May is the time to treat all varieties of agave. Use BONIDE TREE AND SHRUB DRENCH as a preventive against the pesky agave weevil. As you work in the garden, you may find other creepy crawlers present. Remember it is important to correctly identify the pest and then choose the appropriate treatment to eradicate the problem. If you are unsure of the culprit, bring us a sample so we can diagnose and treat accurately.

May and June Gardening

There is plenty of time to plant anything in the garden through May and June. Citrus and trees of any kind, gardenia, roses, drought tolerant plants, bougainvillea, salvias, duranta, evergreen shrubs…….virtually anything we have in stock now will flourish once planted in the ground. Take care not to place sun sensitive material in direct sun at this time of year. Sago palms are best planted in the fall so they have the season to toughen up – once acclimated, they survive quite nicely in the full sun.


Orchids: enjoy and ignore.

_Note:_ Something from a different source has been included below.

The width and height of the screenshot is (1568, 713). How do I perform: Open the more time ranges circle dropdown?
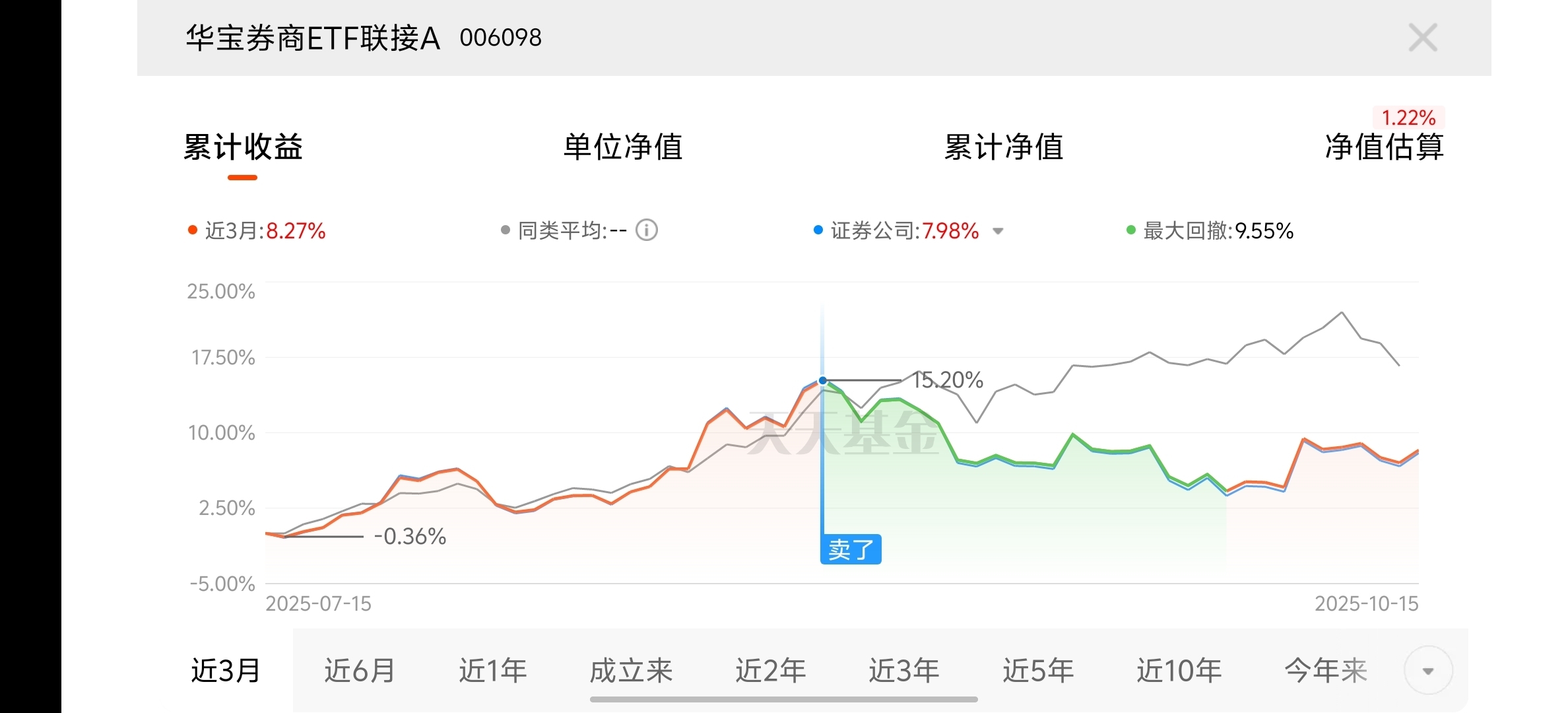[x=1428, y=671]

Phaleanopsis may last up to four months through the winter season, yet just 6 weeks in the spring. WHY? It’s all about metabolism…. think of orchids as being dormant in the winter. The blossom lasts a long time on the stem because the plant isn’t doing anything. The orchid uses more energy as temperatures rise; they work a little harder to survive. We recommend watering orchids once a month through the cool winter months and every week or two through the summer.

Use ice cubes or a turkey baster to regulate the amount of water. A little goes a long way. Orchids just do not last as long during the summer under the best of circumstances; it’s a nature thing. Your houseplants may also use a little more water through the summer. Stick to your once a week watering schedule; just up the amount you water.